Stored records:

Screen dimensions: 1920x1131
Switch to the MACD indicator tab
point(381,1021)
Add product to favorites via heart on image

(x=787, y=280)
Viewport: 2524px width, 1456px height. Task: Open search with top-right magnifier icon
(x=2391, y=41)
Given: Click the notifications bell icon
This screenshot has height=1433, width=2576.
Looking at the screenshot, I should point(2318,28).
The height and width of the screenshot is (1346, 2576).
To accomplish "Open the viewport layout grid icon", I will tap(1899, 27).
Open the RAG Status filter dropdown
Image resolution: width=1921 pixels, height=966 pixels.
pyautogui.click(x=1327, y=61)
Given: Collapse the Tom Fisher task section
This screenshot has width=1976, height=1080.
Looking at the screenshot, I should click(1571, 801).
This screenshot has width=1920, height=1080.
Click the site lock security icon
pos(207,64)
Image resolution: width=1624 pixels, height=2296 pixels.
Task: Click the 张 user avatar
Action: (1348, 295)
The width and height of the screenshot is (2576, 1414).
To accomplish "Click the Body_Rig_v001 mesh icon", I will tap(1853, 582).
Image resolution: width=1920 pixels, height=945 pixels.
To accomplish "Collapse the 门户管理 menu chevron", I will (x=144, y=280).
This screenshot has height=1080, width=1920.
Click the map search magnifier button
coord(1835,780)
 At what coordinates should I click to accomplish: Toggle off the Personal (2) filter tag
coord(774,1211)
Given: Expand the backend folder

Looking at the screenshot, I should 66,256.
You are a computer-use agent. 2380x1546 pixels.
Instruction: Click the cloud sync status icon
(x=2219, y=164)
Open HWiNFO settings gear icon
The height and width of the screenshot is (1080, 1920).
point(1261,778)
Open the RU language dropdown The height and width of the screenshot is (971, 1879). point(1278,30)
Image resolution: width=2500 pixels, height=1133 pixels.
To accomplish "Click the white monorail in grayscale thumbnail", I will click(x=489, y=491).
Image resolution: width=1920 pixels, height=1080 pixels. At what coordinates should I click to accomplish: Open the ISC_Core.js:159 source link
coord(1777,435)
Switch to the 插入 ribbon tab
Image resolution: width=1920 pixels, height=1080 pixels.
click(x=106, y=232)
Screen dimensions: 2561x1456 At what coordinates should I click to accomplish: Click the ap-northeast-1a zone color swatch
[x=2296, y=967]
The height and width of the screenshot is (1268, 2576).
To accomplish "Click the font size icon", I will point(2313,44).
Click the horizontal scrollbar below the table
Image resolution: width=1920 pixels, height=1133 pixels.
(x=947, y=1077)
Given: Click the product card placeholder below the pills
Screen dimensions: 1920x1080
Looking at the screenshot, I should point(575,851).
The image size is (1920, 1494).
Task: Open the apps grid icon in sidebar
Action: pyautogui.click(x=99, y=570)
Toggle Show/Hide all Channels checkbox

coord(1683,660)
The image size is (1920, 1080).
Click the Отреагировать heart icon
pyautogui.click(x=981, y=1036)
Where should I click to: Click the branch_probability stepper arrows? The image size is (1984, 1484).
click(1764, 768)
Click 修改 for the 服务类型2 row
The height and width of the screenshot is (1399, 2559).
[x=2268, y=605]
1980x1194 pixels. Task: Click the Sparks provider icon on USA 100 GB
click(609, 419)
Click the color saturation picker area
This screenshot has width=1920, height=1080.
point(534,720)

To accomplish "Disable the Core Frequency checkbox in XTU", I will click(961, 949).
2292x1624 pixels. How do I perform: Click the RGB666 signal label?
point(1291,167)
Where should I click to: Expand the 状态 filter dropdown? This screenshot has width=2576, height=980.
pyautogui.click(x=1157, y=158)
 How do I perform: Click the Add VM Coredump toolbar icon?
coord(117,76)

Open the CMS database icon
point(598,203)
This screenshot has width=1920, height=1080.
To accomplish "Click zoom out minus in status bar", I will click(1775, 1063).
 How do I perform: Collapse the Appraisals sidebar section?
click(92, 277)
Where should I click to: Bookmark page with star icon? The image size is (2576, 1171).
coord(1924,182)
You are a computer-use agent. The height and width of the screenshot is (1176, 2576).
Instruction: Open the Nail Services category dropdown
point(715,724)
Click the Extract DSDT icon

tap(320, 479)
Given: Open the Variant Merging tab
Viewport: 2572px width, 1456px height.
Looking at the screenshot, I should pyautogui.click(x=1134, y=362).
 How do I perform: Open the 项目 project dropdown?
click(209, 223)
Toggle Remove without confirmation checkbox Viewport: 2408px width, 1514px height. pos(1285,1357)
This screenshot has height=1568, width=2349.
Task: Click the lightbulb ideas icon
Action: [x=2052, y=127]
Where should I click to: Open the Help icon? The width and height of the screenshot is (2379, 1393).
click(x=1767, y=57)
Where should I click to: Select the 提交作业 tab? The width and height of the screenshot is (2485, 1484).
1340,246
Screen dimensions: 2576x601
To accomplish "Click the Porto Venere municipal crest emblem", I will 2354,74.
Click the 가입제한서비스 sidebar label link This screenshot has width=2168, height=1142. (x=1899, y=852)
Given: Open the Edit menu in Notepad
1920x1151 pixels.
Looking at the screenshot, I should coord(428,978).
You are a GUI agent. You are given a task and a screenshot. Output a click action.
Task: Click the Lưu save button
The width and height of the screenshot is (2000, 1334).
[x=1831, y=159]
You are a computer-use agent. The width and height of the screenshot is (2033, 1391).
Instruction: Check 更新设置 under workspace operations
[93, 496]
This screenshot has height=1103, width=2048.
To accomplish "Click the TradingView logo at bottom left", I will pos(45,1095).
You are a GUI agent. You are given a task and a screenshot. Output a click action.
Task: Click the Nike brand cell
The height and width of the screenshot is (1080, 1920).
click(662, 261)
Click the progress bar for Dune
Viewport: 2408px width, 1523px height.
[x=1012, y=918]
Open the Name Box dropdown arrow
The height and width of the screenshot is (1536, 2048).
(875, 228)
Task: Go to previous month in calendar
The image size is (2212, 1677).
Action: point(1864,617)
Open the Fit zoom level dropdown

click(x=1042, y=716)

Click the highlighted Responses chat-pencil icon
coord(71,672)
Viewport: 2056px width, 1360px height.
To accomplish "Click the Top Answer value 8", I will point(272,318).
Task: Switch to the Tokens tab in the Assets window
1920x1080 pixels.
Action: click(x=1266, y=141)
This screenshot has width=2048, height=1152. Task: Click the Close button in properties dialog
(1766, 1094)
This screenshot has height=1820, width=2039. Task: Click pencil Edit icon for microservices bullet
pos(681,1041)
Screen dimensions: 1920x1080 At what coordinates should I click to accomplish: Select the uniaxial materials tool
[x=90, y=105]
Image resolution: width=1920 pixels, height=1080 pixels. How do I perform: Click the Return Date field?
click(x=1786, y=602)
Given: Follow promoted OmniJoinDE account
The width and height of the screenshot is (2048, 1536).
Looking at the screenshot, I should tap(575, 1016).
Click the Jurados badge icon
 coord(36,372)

=== PROBLEM DETAILS ===
Every entry should be retyped exactly as shown.

=== REPLY TO THE TASK ===
Screen dimensions: 1920x1131
Switch to the MACD indicator tab
point(381,1021)
Add product to favorites via heart on image

(x=787, y=280)
Viewport: 2524px width, 1456px height. Task: Open search with top-right magnifier icon
(x=2391, y=41)
Given: Click the notifications bell icon
This screenshot has height=1433, width=2576.
Looking at the screenshot, I should point(2318,28).
The height and width of the screenshot is (1346, 2576).
To accomplish "Open the viewport layout grid icon", I will tap(1899, 27).
Open the RAG Status filter dropdown
Image resolution: width=1921 pixels, height=966 pixels.
pyautogui.click(x=1327, y=61)
Given: Collapse the Tom Fisher task section
This screenshot has width=1976, height=1080.
Looking at the screenshot, I should click(1571, 801).
This screenshot has width=1920, height=1080.
Click the site lock security icon
pos(207,64)
Image resolution: width=1624 pixels, height=2296 pixels.
Task: Click the 张 user avatar
Action: (1348, 295)
The width and height of the screenshot is (2576, 1414).
To accomplish "Click the Body_Rig_v001 mesh icon", I will tap(1853, 582).
Image resolution: width=1920 pixels, height=945 pixels.
To accomplish "Collapse the 门户管理 menu chevron", I will (x=144, y=280).
This screenshot has height=1080, width=1920.
Click the map search magnifier button
coord(1835,780)
 At what coordinates should I click to accomplish: Toggle off the Personal (2) filter tag
coord(774,1211)
Given: Expand the backend folder

Looking at the screenshot, I should 66,256.
You are a computer-use agent. 2380x1546 pixels.
Instruction: Click the cloud sync status icon
(x=2219, y=164)
Open HWiNFO settings gear icon
The height and width of the screenshot is (1080, 1920).
point(1261,778)
Open the RU language dropdown The height and width of the screenshot is (971, 1879). point(1278,30)
Image resolution: width=2500 pixels, height=1133 pixels.
To accomplish "Click the white monorail in grayscale thumbnail", I will click(x=489, y=491).
Image resolution: width=1920 pixels, height=1080 pixels. At what coordinates should I click to accomplish: Open the ISC_Core.js:159 source link
coord(1777,435)
Switch to the 插入 ribbon tab
Image resolution: width=1920 pixels, height=1080 pixels.
click(x=106, y=232)
Screen dimensions: 2561x1456 At what coordinates should I click to accomplish: Click the ap-northeast-1a zone color swatch
[x=2296, y=967]
The height and width of the screenshot is (1268, 2576).
To accomplish "Click the font size icon", I will point(2313,44).
Click the horizontal scrollbar below the table
Image resolution: width=1920 pixels, height=1133 pixels.
(x=947, y=1077)
Given: Click the product card placeholder below the pills
Screen dimensions: 1920x1080
Looking at the screenshot, I should point(575,851).
The image size is (1920, 1494).
Task: Open the apps grid icon in sidebar
Action: pyautogui.click(x=99, y=570)
Toggle Show/Hide all Channels checkbox

coord(1683,660)
The image size is (1920, 1080).
Click the Отреагировать heart icon
pyautogui.click(x=981, y=1036)
Where should I click to: Click the branch_probability stepper arrows? The image size is (1984, 1484).
click(1764, 768)
Click 修改 for the 服务类型2 row
The height and width of the screenshot is (1399, 2559).
[x=2268, y=605]
1980x1194 pixels. Task: Click the Sparks provider icon on USA 100 GB
click(609, 419)
Click the color saturation picker area
This screenshot has width=1920, height=1080.
point(534,720)

To accomplish "Disable the Core Frequency checkbox in XTU", I will click(961, 949).
2292x1624 pixels. How do I perform: Click the RGB666 signal label?
point(1291,167)
Where should I click to: Expand the 状态 filter dropdown? This screenshot has width=2576, height=980.
pyautogui.click(x=1157, y=158)
 How do I perform: Click the Add VM Coredump toolbar icon?
coord(117,76)

Open the CMS database icon
point(598,203)
This screenshot has width=1920, height=1080.
To accomplish "Click zoom out minus in status bar", I will click(1775, 1063).
 How do I perform: Collapse the Appraisals sidebar section?
click(92, 277)
Where should I click to: Bookmark page with star icon? The image size is (2576, 1171).
coord(1924,182)
You are a computer-use agent. The height and width of the screenshot is (1176, 2576).
Instruction: Open the Nail Services category dropdown
point(715,724)
Click the Extract DSDT icon

tap(320, 479)
Given: Open the Variant Merging tab
Viewport: 2572px width, 1456px height.
Looking at the screenshot, I should pyautogui.click(x=1134, y=362).
 How do I perform: Open the 项目 project dropdown?
click(209, 223)
Toggle Remove without confirmation checkbox Viewport: 2408px width, 1514px height. pos(1285,1357)
This screenshot has height=1568, width=2349.
Task: Click the lightbulb ideas icon
Action: [x=2052, y=127]
Where should I click to: Open the Help icon? The width and height of the screenshot is (2379, 1393).
click(x=1767, y=57)
Where should I click to: Select the 提交作业 tab? The width and height of the screenshot is (2485, 1484).
1340,246
Screen dimensions: 2576x601
To accomplish "Click the Porto Venere municipal crest emblem", I will 2354,74.
Click the 가입제한서비스 sidebar label link This screenshot has width=2168, height=1142. (x=1899, y=852)
Given: Open the Edit menu in Notepad
1920x1151 pixels.
Looking at the screenshot, I should coord(428,978).
You are a GUI agent. You are given a task and a screenshot. Output a click action.
Task: Click the Lưu save button
The width and height of the screenshot is (2000, 1334).
[x=1831, y=159]
You are a computer-use agent. The width and height of the screenshot is (2033, 1391).
Instruction: Check 更新设置 under workspace operations
[93, 496]
This screenshot has height=1103, width=2048.
To accomplish "Click the TradingView logo at bottom left", I will pos(45,1095).
You are a GUI agent. You are given a task and a screenshot. Output a click action.
Task: Click the Nike brand cell
The height and width of the screenshot is (1080, 1920).
click(662, 261)
Click the progress bar for Dune
Viewport: 2408px width, 1523px height.
[x=1012, y=918]
Open the Name Box dropdown arrow
The height and width of the screenshot is (1536, 2048).
(875, 228)
Task: Go to previous month in calendar
The image size is (2212, 1677).
Action: point(1864,617)
Open the Fit zoom level dropdown

click(x=1042, y=716)

Click the highlighted Responses chat-pencil icon
coord(71,672)
Viewport: 2056px width, 1360px height.
To accomplish "Click the Top Answer value 8", I will point(272,318).
Task: Switch to the Tokens tab in the Assets window
1920x1080 pixels.
Action: click(x=1266, y=141)
This screenshot has width=2048, height=1152. Task: Click the Close button in properties dialog
(1766, 1094)
This screenshot has height=1820, width=2039. Task: Click pencil Edit icon for microservices bullet
pos(681,1041)
Screen dimensions: 1920x1080 At what coordinates should I click to accomplish: Select the uniaxial materials tool
[x=90, y=105]
Image resolution: width=1920 pixels, height=1080 pixels. How do I perform: Click the Return Date field?
click(x=1786, y=602)
Given: Follow promoted OmniJoinDE account
The width and height of the screenshot is (2048, 1536).
Looking at the screenshot, I should tap(575, 1016).
Click the Jurados badge icon
 coord(36,372)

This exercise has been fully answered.